Hâlâ vakıf olup olmadıkları konusunda ihtilâf vardır. Kısaca arzediyorum: Evvela Sultan Mahmud-ı Sâni, ardından Mustafa Kemal Paşamız, devletin kontrolü dışındaki vakıfların idaresini ve kontrolünü tedricen devlet himâyesine geçirdiler. Eskilerin ara sıra, "Bu çarşının yüzü olduğu gibi vakıf malıydı. Sonradan nasıl oldu şahsa, şuna-buna geçti geçti bilinmez!" diye hayıflandıklarını duymuş olmanız gerekir.

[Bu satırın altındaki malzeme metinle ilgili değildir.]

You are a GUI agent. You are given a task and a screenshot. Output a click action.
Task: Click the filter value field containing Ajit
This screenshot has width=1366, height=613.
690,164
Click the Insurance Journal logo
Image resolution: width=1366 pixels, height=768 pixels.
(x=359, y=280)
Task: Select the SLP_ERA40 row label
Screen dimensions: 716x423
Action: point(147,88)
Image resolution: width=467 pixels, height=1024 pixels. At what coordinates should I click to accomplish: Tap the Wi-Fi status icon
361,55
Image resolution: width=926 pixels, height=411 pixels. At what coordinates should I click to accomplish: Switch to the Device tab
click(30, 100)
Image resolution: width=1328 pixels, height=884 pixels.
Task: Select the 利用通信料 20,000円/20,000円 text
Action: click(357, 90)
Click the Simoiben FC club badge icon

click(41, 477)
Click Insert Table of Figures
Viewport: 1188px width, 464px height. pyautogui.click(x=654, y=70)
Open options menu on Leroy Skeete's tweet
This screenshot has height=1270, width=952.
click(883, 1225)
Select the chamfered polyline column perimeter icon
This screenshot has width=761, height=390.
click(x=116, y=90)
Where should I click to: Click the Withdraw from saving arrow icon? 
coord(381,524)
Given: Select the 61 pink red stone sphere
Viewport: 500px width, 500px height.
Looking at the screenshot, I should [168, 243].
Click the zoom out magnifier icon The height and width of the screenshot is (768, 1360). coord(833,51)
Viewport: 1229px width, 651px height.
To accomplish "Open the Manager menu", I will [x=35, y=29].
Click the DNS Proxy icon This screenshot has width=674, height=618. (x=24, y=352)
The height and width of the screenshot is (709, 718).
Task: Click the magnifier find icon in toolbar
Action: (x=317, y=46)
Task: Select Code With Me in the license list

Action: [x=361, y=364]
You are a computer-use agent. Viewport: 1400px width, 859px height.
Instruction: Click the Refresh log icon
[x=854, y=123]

Şimdi Vakıfların mülkiyetindeki bütün gayrimenkuller ve tabii ki menkul değerler (yani para) halkındır, milletindir, daha doğru bir ifadeyle vaktiyle o malı hayra vakfeden kişilerindir. Bizler de, Karabudun Türkleri olarak, dolaylı da olsa bunca mal ve mülkün, dükkânın, han ve hamamın, tarla ve tapanın sahibi sayılırız efendim.

Başlıkta gördüğünüz, "Hepimiz Tosun Paşa'nın torunlarıyız" iddiası lâftan ibaret değildir; vakıf mallarında ne kadar mânevi ve tarihî hissemiz varsa, o kadar paşa torunuyuz.

Başımız dik gezelim; bilelim. Bizim de umur görmüş, servet ü sâmân sahibi ecdâdımız var.

Misâl: Tosun Paşa!


Kaynak (Arşiv)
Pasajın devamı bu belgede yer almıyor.